If that vanilla synopsis doesn’t punch the air out of you, or make you turn your head in disgust, then you probably haven’t seen director, Ruggero Deodato’s 1980 film ‘Cannibal Holocaust‘. Inspired by graphic Italian media coverage of Italy’s Red Brigade, an infamous militant terrorist group, Deodato believed much of the coverage to be fake. Ruggero’s views on the mainstream media were condemning, adding a furious conviction to this troubling film.
‘Cannibal Holocaust’ uses themes of savagery, natural violence, sensationalism, misogyny, and even irony to frame his story of a rescue mission turned assault. The footage is so believable, so raw in its portrayal, that Ruggero was arrested on charges of obscenity after the films release. He was later charged with making a snuff film, something that he skated past because it was untrue. Regardless, anyone that views this film has to understand the uproar it caused. Numerous countries banned the film for its perceived glorification of sex and murder, something even the best exploitation film wants to achieve. That’s the rub with this film; is it a standard exploitation entry or something brilliant? That can only be answered by a legitimate yes and no. While the director, writer, cast, and crew are aware of the film’s heavy aspirations, they’re also painfully aware of the sex and violence ‘Cannibal Holocaust‘ is based around. A double-edged sword for certain, but how even does the blade cut? That’s for you to judge. I found it to be a fascinating film every horror fan should see at least once.

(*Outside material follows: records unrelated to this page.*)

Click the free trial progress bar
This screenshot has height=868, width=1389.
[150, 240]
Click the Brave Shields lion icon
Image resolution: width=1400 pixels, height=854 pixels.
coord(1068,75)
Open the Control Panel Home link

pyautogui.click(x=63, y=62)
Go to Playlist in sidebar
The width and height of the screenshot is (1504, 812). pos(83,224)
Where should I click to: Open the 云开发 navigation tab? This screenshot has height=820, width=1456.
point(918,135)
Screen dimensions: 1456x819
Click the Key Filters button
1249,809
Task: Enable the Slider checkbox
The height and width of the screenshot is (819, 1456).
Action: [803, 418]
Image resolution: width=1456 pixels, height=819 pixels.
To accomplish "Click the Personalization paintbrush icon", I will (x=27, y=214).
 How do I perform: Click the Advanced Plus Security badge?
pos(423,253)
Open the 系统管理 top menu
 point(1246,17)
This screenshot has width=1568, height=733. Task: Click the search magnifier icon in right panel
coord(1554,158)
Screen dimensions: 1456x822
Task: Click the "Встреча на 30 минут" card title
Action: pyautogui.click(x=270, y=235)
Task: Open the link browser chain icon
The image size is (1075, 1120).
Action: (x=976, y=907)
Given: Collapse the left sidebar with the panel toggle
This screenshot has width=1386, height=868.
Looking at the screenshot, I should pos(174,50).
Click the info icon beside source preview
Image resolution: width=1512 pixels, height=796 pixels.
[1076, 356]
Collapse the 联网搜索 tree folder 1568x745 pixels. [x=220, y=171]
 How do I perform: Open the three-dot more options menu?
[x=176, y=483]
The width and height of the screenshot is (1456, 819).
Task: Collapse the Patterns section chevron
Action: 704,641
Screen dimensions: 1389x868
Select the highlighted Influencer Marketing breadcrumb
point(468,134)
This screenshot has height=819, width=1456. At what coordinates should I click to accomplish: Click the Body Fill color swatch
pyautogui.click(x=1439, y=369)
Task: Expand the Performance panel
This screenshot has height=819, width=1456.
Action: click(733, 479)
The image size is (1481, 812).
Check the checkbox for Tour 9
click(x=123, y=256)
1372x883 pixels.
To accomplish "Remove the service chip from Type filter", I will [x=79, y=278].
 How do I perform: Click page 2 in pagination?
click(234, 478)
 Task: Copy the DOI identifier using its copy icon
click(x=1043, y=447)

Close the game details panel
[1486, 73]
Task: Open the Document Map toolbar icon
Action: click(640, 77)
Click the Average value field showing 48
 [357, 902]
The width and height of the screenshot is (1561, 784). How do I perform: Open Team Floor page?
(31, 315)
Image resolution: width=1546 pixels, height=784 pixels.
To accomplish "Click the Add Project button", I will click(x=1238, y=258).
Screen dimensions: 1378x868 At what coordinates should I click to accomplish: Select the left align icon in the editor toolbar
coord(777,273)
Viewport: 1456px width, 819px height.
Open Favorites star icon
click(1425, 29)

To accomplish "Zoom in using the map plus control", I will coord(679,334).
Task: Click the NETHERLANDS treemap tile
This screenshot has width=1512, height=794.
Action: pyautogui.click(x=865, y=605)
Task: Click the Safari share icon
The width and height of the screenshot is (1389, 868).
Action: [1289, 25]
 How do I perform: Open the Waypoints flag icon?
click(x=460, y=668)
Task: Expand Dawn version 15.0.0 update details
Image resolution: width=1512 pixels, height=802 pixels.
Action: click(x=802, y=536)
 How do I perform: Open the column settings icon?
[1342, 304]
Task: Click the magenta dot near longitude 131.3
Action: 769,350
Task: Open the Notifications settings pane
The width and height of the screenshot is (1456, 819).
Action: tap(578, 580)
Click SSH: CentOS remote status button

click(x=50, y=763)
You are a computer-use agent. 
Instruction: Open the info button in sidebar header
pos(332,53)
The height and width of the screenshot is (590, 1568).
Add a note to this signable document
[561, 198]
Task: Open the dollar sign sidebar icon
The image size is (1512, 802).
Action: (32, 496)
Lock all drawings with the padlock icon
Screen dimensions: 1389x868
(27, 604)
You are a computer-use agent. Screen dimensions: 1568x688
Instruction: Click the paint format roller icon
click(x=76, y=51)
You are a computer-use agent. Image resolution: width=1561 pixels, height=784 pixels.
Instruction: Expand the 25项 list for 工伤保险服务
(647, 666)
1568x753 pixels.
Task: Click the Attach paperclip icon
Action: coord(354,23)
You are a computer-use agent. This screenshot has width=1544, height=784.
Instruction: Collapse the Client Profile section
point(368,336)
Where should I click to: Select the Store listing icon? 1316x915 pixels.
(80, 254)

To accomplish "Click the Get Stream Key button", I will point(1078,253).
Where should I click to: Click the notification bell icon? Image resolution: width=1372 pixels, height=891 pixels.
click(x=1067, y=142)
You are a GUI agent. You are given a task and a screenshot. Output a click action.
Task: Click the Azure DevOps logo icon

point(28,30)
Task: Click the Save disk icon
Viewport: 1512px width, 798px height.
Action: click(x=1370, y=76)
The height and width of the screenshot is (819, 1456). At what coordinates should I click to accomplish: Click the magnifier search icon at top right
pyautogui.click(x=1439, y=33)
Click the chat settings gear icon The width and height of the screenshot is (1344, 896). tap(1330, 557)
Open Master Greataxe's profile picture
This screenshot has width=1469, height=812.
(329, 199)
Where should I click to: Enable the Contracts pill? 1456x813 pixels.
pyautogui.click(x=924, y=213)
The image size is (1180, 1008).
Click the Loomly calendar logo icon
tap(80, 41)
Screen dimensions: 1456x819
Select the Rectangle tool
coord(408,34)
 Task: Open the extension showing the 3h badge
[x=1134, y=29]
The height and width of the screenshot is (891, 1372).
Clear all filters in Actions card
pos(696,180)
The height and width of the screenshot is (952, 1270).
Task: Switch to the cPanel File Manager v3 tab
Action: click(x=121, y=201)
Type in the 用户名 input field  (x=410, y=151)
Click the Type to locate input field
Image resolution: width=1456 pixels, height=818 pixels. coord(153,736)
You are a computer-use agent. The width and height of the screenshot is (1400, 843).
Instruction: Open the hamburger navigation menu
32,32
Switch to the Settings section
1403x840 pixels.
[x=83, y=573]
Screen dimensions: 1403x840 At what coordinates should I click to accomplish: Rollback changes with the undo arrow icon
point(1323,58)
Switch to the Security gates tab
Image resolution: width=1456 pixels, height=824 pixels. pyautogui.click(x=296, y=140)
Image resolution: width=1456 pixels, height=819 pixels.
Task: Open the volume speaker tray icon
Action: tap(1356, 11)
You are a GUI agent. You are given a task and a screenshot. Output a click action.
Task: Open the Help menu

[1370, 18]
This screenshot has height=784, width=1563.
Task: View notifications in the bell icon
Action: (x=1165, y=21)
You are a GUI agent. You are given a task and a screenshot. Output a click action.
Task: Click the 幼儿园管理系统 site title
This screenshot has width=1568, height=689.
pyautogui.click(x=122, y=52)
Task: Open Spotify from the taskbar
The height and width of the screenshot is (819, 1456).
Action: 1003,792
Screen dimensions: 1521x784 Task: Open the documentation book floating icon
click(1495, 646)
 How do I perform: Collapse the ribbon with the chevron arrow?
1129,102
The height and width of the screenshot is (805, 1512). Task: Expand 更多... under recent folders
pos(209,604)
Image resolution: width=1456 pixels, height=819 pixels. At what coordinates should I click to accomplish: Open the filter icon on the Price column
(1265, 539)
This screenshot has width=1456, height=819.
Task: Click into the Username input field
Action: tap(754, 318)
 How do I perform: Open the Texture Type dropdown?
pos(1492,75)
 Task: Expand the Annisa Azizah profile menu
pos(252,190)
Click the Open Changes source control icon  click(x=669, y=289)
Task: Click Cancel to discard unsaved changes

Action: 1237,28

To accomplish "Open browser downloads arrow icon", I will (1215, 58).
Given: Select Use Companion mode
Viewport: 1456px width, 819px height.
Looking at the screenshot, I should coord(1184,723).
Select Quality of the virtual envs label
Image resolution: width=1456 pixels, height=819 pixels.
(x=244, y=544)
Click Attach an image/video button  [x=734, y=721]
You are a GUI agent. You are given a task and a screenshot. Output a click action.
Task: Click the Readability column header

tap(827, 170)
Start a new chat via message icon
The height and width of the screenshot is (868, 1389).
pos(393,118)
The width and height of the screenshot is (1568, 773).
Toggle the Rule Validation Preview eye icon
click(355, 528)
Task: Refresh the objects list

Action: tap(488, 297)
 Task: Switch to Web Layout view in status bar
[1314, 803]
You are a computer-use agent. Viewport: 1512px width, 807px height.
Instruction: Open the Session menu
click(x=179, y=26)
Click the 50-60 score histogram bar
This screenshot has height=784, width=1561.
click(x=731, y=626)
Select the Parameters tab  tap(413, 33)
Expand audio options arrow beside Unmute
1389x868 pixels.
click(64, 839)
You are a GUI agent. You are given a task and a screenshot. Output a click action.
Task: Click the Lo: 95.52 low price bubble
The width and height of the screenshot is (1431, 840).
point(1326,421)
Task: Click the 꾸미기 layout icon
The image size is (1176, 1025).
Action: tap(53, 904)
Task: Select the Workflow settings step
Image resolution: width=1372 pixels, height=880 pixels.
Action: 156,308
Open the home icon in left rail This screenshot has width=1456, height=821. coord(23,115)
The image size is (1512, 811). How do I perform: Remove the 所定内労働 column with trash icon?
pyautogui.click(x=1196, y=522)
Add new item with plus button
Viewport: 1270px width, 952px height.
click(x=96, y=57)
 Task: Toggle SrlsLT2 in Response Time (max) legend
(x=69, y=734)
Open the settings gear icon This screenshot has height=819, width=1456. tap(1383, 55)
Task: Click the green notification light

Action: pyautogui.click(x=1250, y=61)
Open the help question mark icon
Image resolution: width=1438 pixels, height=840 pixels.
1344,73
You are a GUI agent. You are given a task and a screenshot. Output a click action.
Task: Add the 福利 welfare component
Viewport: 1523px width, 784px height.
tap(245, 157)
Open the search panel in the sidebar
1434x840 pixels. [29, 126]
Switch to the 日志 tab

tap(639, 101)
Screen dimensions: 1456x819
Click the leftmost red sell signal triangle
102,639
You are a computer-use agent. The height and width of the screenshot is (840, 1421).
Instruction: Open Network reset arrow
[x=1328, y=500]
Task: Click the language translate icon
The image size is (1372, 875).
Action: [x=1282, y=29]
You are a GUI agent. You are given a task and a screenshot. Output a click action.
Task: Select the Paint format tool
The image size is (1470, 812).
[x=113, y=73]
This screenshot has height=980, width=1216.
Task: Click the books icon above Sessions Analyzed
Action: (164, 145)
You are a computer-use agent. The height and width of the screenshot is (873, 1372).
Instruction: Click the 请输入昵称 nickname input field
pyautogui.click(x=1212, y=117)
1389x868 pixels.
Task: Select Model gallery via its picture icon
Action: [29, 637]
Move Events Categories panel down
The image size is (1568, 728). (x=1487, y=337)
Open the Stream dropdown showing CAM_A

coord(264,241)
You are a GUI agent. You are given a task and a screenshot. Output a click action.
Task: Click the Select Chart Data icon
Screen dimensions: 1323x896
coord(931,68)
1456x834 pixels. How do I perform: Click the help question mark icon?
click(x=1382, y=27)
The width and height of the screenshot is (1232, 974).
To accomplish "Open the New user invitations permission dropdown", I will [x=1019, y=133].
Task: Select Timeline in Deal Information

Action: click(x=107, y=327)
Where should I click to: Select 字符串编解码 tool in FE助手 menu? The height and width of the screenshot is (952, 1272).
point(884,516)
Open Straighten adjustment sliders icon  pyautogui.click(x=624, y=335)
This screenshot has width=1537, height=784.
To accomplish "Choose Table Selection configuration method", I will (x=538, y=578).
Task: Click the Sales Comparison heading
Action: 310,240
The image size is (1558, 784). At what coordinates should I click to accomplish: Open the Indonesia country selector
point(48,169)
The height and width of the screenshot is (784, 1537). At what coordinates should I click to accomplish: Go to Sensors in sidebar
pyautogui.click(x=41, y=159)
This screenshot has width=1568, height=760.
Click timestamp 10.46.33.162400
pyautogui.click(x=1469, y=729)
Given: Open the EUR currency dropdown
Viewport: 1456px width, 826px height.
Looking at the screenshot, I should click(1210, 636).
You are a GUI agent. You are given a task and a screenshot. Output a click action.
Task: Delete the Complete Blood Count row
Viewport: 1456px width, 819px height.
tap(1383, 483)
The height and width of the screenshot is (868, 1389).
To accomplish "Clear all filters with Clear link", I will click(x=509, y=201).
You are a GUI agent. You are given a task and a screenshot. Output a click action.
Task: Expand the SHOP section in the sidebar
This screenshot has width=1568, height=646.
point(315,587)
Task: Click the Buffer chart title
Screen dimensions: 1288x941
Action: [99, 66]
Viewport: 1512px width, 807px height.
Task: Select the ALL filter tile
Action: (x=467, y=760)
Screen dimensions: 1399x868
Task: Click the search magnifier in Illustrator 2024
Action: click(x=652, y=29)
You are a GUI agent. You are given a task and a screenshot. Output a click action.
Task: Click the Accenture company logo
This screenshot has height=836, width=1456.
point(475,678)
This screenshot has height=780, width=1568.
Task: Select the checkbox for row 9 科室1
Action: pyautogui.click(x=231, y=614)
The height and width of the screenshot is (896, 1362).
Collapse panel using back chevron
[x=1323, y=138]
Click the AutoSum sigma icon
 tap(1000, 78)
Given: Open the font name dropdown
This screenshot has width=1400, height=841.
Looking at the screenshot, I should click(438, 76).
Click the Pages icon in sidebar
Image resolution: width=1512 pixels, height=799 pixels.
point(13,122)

Be warned; this movie is graphic. Rape, murder, torture, and real animal deaths occur. I found myself looking away more than once.
This is an important film for cinema, horror especially. Did the film bother you so deeply that you dismissed it as trash or common 70’s exploitation? Are you forced to look away when a native is impaled on a stake? The sharpened point is shoved (off camera) up her vagina and forced through her gaping jaws. Does that bother you? How about a film crew laughing, even helping each other as they brutally rape a native Amazonian – hit any nerves? In one scene, a large turtle is captured and slaughtered for food. Have you ever experienced an actor lopping a living turtle’s head off while it squirms for its life? Maybe the shot of its still chomping decapitated head would change your mind.
I’m smart enough to know the actress didn’t have a giant stake crammed up her cooch (Vlad the Impaler-style) just for entertainment’s sake. The animals, however, those are painfully real. I eat meat; I know my habits cause suffering somewhere down the line. It doesn’t matter if I’m talking about the regular slaughtering of animals that supply our local stores and restaurants, or if I’m helping minimum wage stay stagnant by frequenting a Taco Bell at 3am. Our choices impact other living things. Now, with that said, I would walk off a movie set if I found out real animals were going to be killed for entertainment. Despite my strong views on the film’s place in the cinematic world, having to sit through the cruel taunting and shooting of a pig would send me into a violent episode. It’s like the old joke about the robbery victim telling the burglar to take his wife, but please don’t hurt the dog.
There’s that thing again, what do they call them? Oh, “feelings”. While the animal deaths are what they call “clean” deaths, it doesn’t make it easier to watch. Notice how much I’ve talked about the animal deaths and very little about the people who are tortured, raped, beaten, killed, and eaten. Score one for horror movies desensitizing us, right? The point of this morbidly realistic and cruel film is eventually about savages. Savages don’t have to carry a spear or live in the jungle to proclaim that status. The real beasts in ‘Cannibal Holocaust‘ aren’t the tribes of flesh-eating cannibals, they’re me and you. We didn’t kill anyone or play a part in Ruggero’s creation. Most of us will never know what it feels like to put a gun against another human’s head. This is all great, but are we guilty of being complicit? Does my sick desire to see this film about carnage and murderous debauchery make me part of the problem? Would filmmakers offer this kind of media if no market existed? Damn you, brain.
The sign of a great film is how you feel at the end. Feeling nice and repulsed about now? Good. That means the director did his job. The acting is mediocre for the most part, but the direction and camerawork are great. The Blair Witch filming style puts the viewer in the humid confines of The Green Inferno, something that got under my skin. So, in the end, just like in the film, simply ask yourself who the real savages are.